§ **RECORDS SHOWN**:
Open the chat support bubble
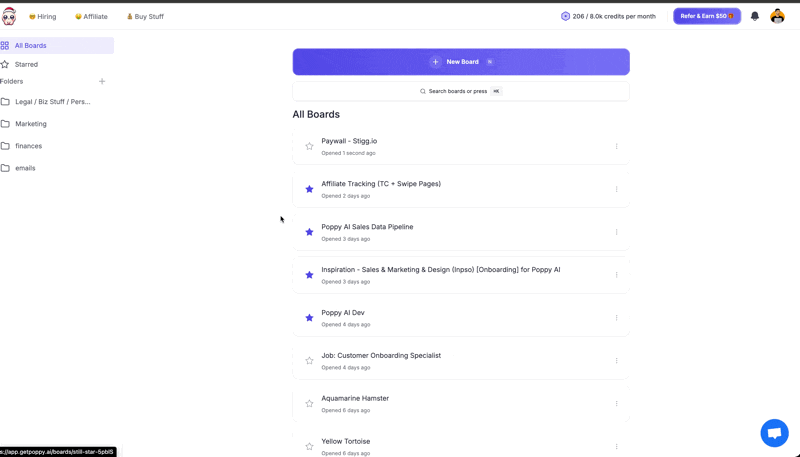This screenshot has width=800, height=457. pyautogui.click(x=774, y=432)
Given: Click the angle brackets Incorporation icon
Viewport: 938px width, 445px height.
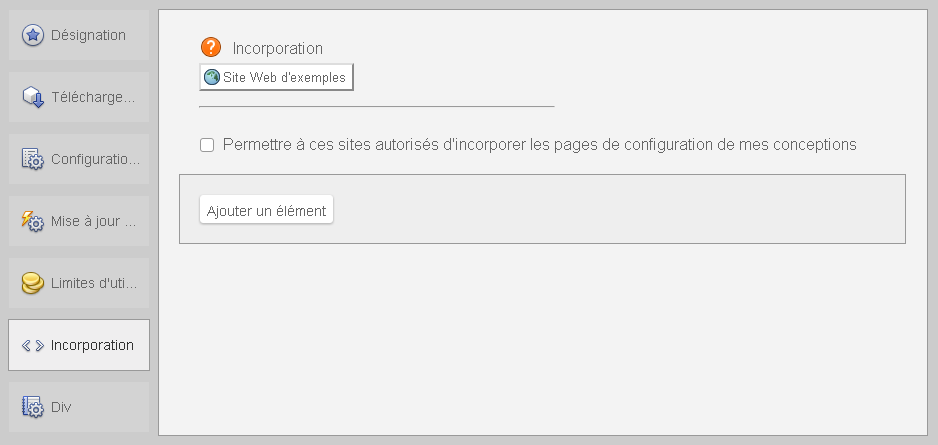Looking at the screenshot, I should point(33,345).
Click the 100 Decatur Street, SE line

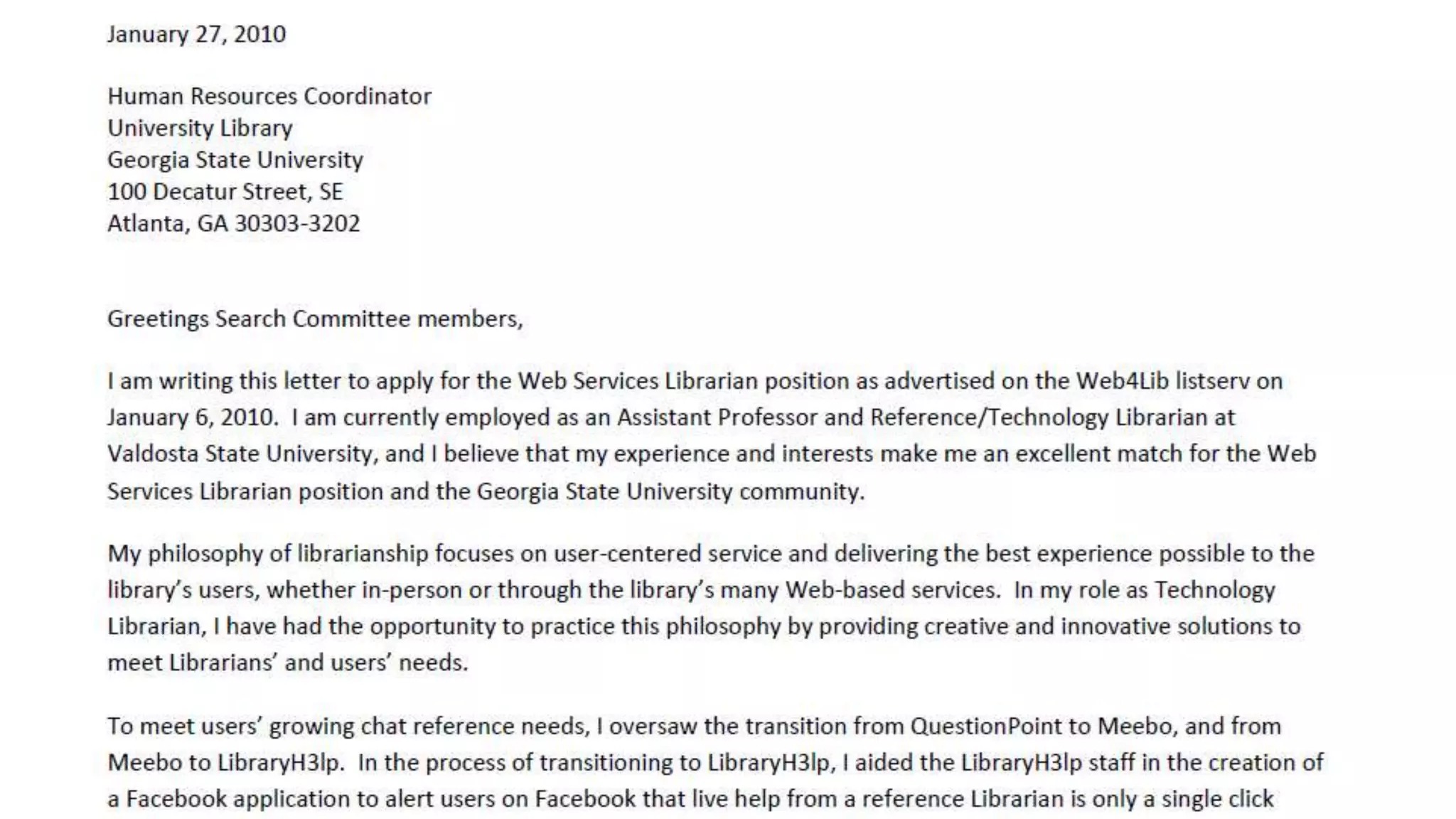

§ **TASK**: What you return must be every entry, word for word, without any pictures.

§ **ANSWER**:
Open the chat support bubble
This screenshot has width=800, height=457. pyautogui.click(x=774, y=432)
Given: Click the angle brackets Incorporation icon
Viewport: 938px width, 445px height.
Looking at the screenshot, I should point(33,345).
Click the 100 Decatur Street, SE line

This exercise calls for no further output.